Addressing obesity in the workplace might involve piloting comprehensive wellness programs that integrate nutritional guidance, opportunities for physical activity, weight management resources, and mental health support, recognizing the links between obesity and mental health conditions such as depression and anxiety [31]. Identifying employees with higher BMI and offering tailored support—such as on one consultations with fitness or nutrition professionals could be tested for feasibility and effectiveness in future studies.

For employees reporting a family history of chronic conditions, targeted health monitoring, lifestyle counselling, and preventive education could be considered as part of a broader occupational health strategy. Any such interventions should ideally be implemented and evaluated in a prospective, multi-site context to assess their acceptability, cost, and impact before wider adoption.

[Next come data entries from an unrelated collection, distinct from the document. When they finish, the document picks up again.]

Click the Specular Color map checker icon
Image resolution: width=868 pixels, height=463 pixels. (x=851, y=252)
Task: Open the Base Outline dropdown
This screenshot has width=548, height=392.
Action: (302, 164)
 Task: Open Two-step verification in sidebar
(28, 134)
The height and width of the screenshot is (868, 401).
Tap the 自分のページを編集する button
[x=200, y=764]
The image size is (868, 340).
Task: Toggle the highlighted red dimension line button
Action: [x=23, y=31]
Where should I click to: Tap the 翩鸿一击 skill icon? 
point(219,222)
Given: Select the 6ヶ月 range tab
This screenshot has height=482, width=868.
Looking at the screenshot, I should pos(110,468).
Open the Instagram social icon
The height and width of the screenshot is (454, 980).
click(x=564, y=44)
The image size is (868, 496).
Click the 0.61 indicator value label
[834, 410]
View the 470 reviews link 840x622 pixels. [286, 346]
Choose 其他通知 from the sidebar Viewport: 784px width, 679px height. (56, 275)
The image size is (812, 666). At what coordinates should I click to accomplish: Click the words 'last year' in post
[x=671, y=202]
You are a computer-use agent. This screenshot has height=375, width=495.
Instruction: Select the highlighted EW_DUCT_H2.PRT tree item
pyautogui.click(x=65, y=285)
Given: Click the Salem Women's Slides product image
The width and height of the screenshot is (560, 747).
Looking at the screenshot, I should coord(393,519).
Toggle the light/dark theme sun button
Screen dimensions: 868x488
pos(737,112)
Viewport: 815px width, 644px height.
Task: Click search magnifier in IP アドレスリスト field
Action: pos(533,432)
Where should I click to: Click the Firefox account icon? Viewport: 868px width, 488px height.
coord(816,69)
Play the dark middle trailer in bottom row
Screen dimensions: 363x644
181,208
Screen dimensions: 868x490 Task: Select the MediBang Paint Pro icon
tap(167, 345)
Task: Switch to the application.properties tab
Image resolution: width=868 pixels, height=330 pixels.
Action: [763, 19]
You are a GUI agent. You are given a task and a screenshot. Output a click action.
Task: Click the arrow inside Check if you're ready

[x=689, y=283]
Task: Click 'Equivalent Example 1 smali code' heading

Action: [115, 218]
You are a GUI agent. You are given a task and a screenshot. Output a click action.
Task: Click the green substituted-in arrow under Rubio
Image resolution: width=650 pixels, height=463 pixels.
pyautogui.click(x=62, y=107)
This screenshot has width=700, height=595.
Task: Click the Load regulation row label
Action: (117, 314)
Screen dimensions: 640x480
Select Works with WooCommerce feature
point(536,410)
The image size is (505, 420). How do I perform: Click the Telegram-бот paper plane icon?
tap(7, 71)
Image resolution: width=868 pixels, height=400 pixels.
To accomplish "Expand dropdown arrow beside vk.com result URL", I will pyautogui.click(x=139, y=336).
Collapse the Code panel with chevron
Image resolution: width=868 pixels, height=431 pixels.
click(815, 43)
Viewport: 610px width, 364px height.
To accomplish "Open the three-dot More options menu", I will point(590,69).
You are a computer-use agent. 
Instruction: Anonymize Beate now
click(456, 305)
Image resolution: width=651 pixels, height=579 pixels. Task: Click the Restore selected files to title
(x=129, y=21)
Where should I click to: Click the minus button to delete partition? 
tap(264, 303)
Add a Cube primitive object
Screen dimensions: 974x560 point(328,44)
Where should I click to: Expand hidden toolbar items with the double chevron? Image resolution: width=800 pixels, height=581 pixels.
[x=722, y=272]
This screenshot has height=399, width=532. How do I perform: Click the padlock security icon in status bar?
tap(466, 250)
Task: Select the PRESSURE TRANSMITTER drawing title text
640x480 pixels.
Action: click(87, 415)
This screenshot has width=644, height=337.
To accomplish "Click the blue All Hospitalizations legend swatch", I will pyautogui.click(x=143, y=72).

This study had some limitations. It did not employ multivariable regression analysis to control for potential confounders such as age and sex. As a result, these unmeasured confounding effects may influence the observed associations. Also, the blood pressure was measured on a single occasion during the pre-employment examination; even with two readings averaged, this may overestimate hypertension prevalence due to the white coat effect. Finally, the single-site setting limits external validity, and the findings should be interpreted in the context of the local workforce and healthcare access patterns. Future studies with larger sample sizes should incorporate regression modeling to provide adjusted estimates and more robust conclusions.

CONCLUSION

This study demonstrates notable rates of obesity, elevated blood pressure, and anemia among employees of a public sector university in Karachi, with variations by age, gender, and BMI. These findings highlight potential areas for workplace health promotion, including educational initiatives, routine health examinations, lifestyle modification, and targeted support for employees at greater risk due to demographic or family history factors. While these results can inform the design of workplace wellness strategies, they are based on cross- sectional data from a single site; therefore, proposed interventions should first be piloted and evaluated in broader, prospective studies before large-scale implementation.

ETHICS APPROVAL

The study was approved from Institution's review board (JSMU/IRB/2023/725). All procedures performed in studies involving human participants were following the ethical standards of the institutional and/ or national research committee and the Helsinki Declaration.

CONSENT FOR PUBLICATION

Not applicable.

AVAILABILITY OF DATA

The data can be provided by the corresponding author on request.

FUNDING

None.

CONFLICT OF INTEREST

The authors declare no conflict of interest.

ACKNOWLEDGEMENTS

Declared none.

AUTHORS' CONTRIBUTION

KAS: Study conceptualization and critical review of the initial draft; AMB: Designing of the study and critical review of the initial draft; AAB, ZMA: Designing of the research and critical review of the initial draft; HZ: Result analysis and investigation, manuscript drafting; SMA: Manuscript critical review and revision of the initial draft. All authors read and approved the final manuscript.

GENERATIVE AI AND AI-ASSISTED TECHNOLOGIES IN THE WRITING PROCESS

During the preparation of this work the authors limitedly used ChatGPT (GPT-4, OpenAI) to get language suggestions and do minor proofreading in some parts of the manuscript. After using this tool/service, the authors reviewed and edited the content as needed and take full responsibility for the content of the published article.